● Provided passage:
##########

9806.00.00 - Personal and household effects of a resident of Canada who has died, on the condition that such goods were owned, possessed and used abroad by that resident;
Personal and household effects received by a resident of Canada as a result of the death or in anticipation of death of a person who is not a resident of Canada, on condition that such goods were owned, possessed and used abroad by that non-resident;
All the foregoing when bequeathed to a resident of Canada.

[21] It is the second element of the above tariff item (the provision after the first semicolon) that is relevant in this case. As discussed below, the dispute is whether the evidence establishes that the goods in issue were owned, possessed and used in France by Mr. Grunbaum’s late mother and formed part of his inheritance as the sole heir to her entire estate.

POSITION OF THE PARTIES

[22] Mr. Grunbaum submits that the only issue in this appeal is whether he inherited the goods in issue from his late mother, which would make them classifiable under tariff item 9806.00.00. He argues that there is no basis in law or fact for the CBSA’s determination that the goods in issue were not bequeathed to him by his mother.

[23] In this regard, Mr. Grunbaum notes that he provided documentation in support of the inheritance demonstrating that he is the sole heir to her entire estate. He adds that the goods in issue were imported together and are of the same type and kind as other coins, which the CBSA determined qualified for classification under tariff item 9806.00.00. In his view, the CBSA incorrectly imposed a condition not stipulated in the relevant legislation, namely, that separate documentation be provided for each personal effect inherited.

[24] Mr. Grunbaum further submits that the goods in issue were kept by Ms. Scholem elsewhere than in her safety deposit box at a financial institution, including in her personal effects prior to her death, such as boxes, pouches and purses, and that he found them as part of his inheritance in the years following Ms. Scholem’s death.[18] In these circumstances, he claims that the only logical inference is that all the coins that he carried on August 6, 2020, previously belonged to his mother, and that common sense dictates that they were from the same source, his mother’s estate.

[25] The CBSA submits that the goods are classified under tariff item 7118.90.00 and do not qualify for the duty-free benefits of tariff item 9806.00.00 because they do not meet the conditions for classification in that tariff item. In particular, the CSA argues that Mr. Grunbaum has not established, on a balance of probabilities, that he received the goods in issue as a result of an inheritance from his late mother, and that the coins were previously owned, possessed and used abroad by his late mother.

[26] According to the CBSA, Mr. Grunbaum’s allegations in this regard lack specifics and are not supported by adequate evidence, such as an affidavit. It also submits that the goods in issue cannot be assumed to be from a particular source given that similar goods are commercially available online and that, by his own admission, Mr. Grunbaum is a collector of coins.

##########

● Entries provided:

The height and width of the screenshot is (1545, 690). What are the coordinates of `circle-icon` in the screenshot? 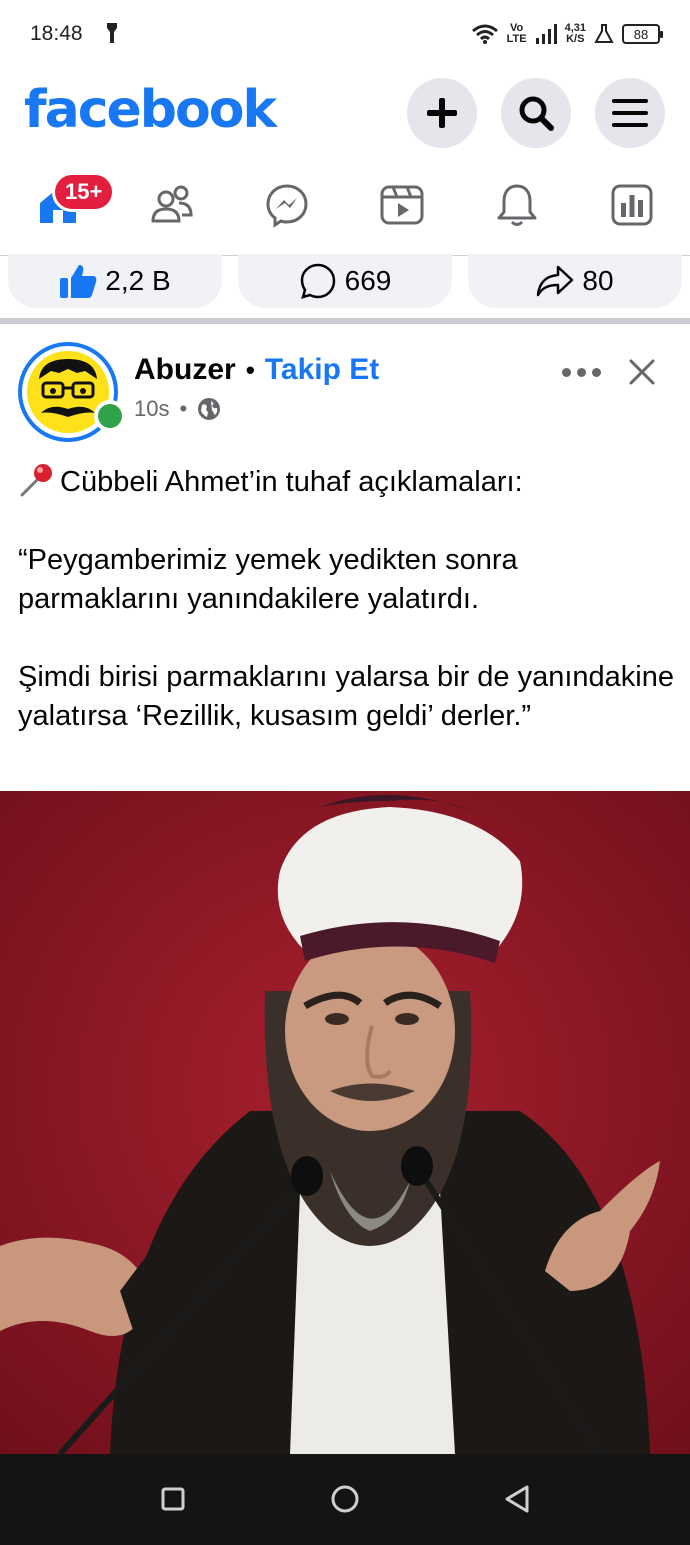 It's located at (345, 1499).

##########

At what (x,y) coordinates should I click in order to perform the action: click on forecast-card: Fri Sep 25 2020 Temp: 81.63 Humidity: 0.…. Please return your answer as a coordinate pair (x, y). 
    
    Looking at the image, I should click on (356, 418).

##########

Answer these from the tariff appeal text:
1. Under which tariff item does the CBSA say the goods are classified?
2. On what date did Mr. Grunbaum carry the coins?
3. In which country is it disputed that his late mother owned, possessed and used the goods?
Answer using only the tariff appeal text, not the data.

1. 7118.90.00
2. August 6, 2020
3. France